Paul, 16 ans, vient au CPCT du fait d’insomnies corrélées à des absences au lycée. Il vit avec sa mère qui s’absente au rythme des aléas de ses relations amoureuses et voit peu son père du fait de son éloignement géographique et par le manque d’élan vital qu’il suscite.
Paul relate son histoire en l’articulant à la question de la mort : les décès de membres de sa famille constituent des marqueurs chronologiques qui jalonnent son enfance.
Mortification : se faire absent de la scène sociale
Les insomnies qui ont débuté quelques mois avant notre premier rendez-vous ont pris le relais de symptômes corporels récurrents (maux de ventre, de tête, nausées) : un corps douloureux qui obligeait Paul à garder le lit et à s’absenter du collège.

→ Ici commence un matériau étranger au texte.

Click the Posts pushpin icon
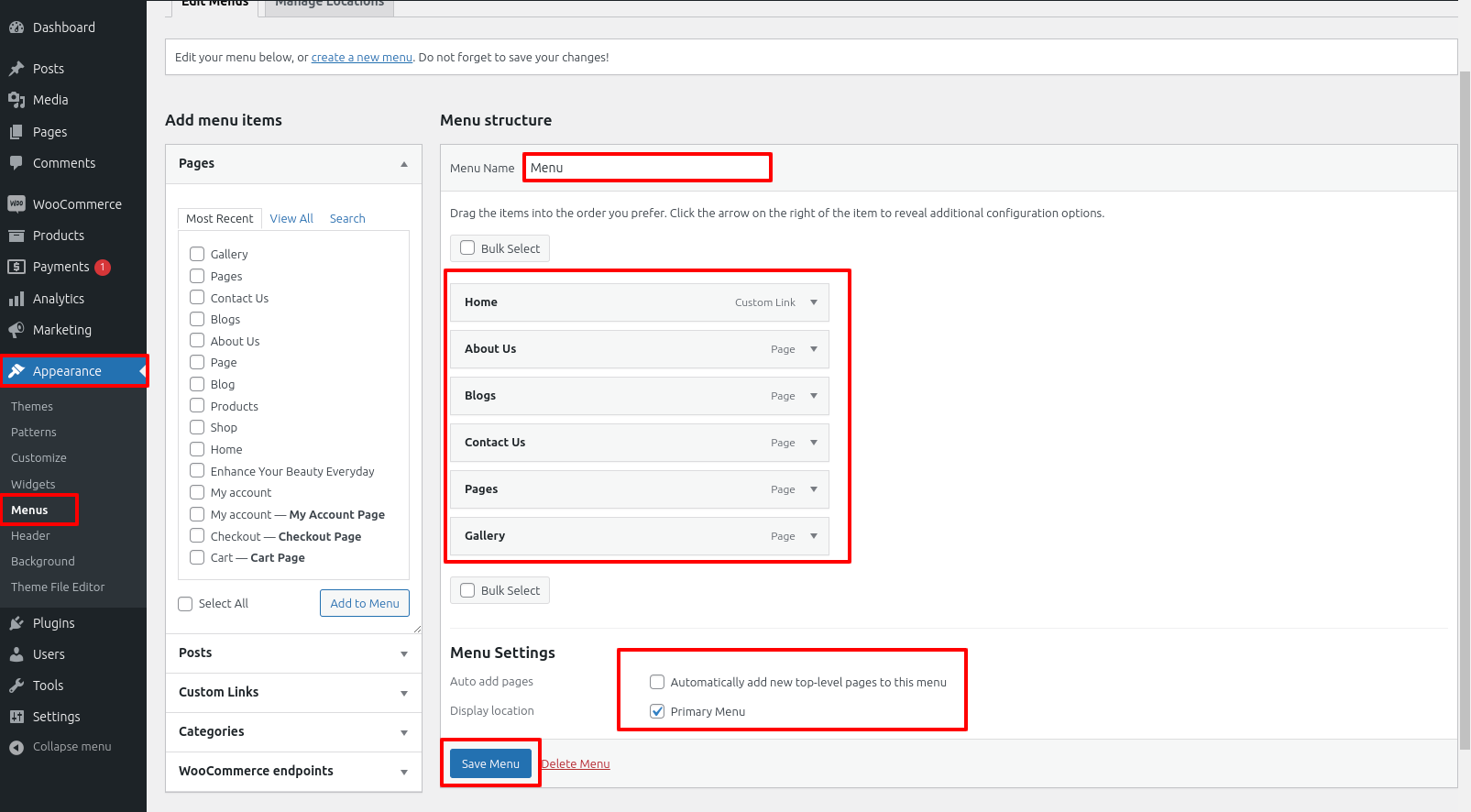This screenshot has height=812, width=1471. coord(16,69)
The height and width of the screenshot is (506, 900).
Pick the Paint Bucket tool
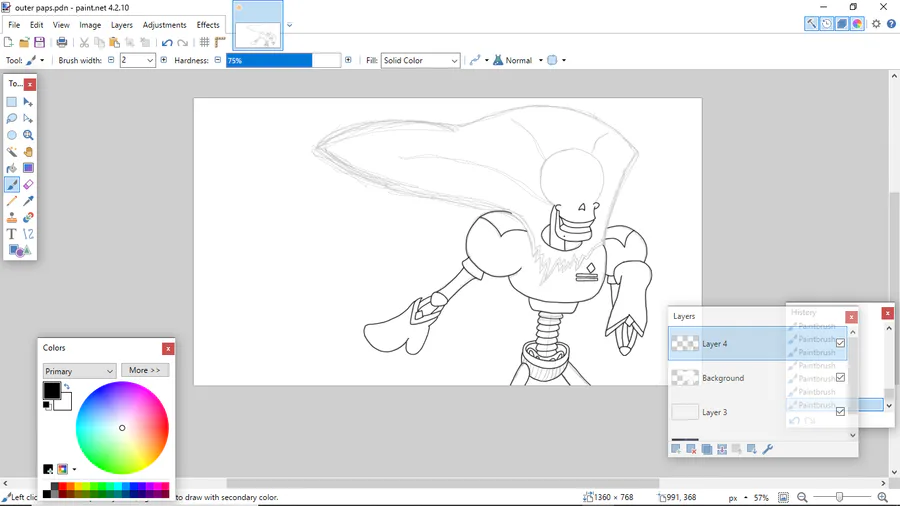pyautogui.click(x=12, y=168)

Prélevant le signifiant insomnie dont Paul dénonce le manque de prise en compte par l’Autre, je l’invite à en déplier son usage singulier. Tirant le fil de son énoncé les pensées ça m’emporte, l’insomnie d’abord référée à un corps immobile et sans affects, révélera l’omniprésence de la pensée. Le contenu restera sous silence, puis Paul évoquera des souvenirs infantiles honteux dont il préférera taire la nature, ce que je respecterais. Toutefois, la dimension sous-jacente de l’angoisse sera cernée : c’est dans une anticipation contrôlée que Paul prévisualise la journée scolaire. Le moment où il faut y aller fait surgir une angoisse que Paul traite par la dérobade.
Vivification : se faire présent sur la scène de l’Autre
La mortification de son corps révèle une jouissance solitaire qui place Paul dans une position de retrait. Rencontrer un consultant qui a accueilli l’impossible de Paul a permis de destituer l’impératif maternel bouge-toi. L’offre de parole a opéré une mise en mouvement, qui a conduit Paul vers un dire. Au début des entretiens, Paul cherchait la précision. Cette précaution s’est effacée et a laissé place à une parole délestée de l’embarras, un dire plus consistant.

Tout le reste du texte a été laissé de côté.